▶ [EXTRACTED MATERIAL]:
—————

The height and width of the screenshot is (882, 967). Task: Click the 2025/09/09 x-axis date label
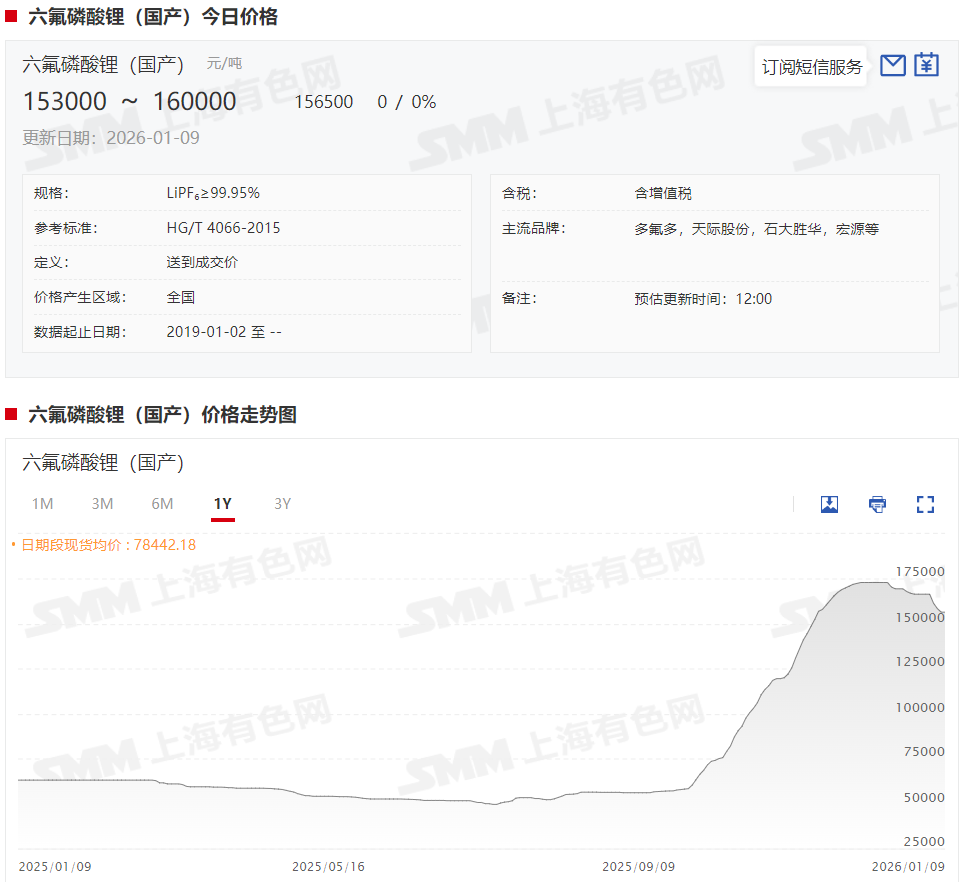click(638, 866)
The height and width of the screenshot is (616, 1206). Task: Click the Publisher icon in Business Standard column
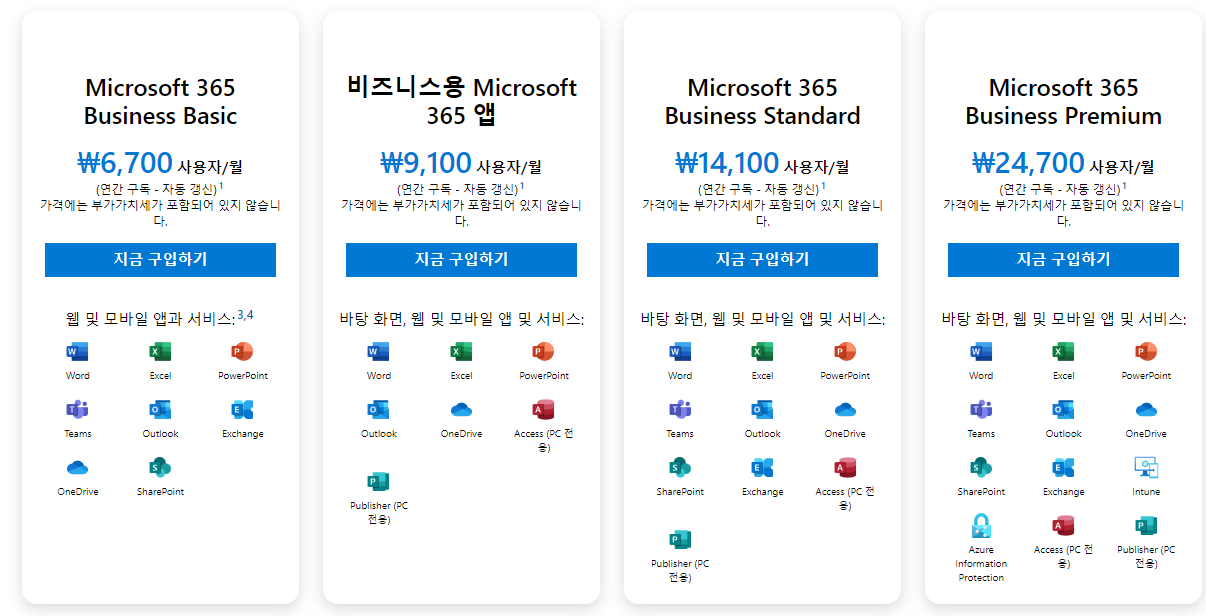(679, 539)
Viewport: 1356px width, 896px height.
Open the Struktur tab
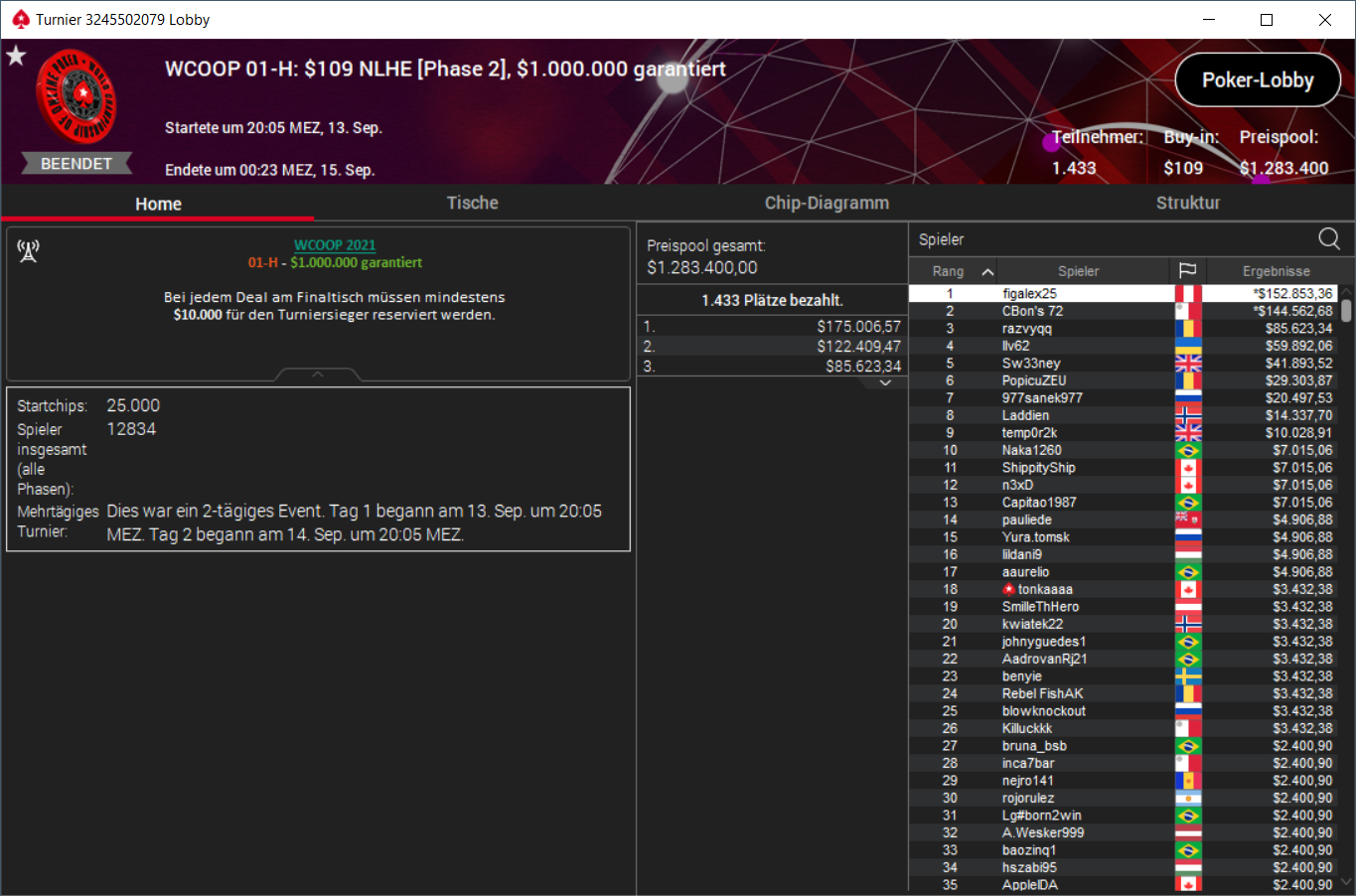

—————

▶ [ACTIVITY]: Give back the entries verbatim but drop every picture.

▶ [SOLUTION BELOW]:
The height and width of the screenshot is (882, 967). Task: Click the 2025/09/09 x-axis date label
click(638, 866)
The height and width of the screenshot is (616, 1206). Task: Click the Publisher icon in Business Standard column
(679, 539)
Viewport: 1356px width, 896px height.
Open the Struktur tab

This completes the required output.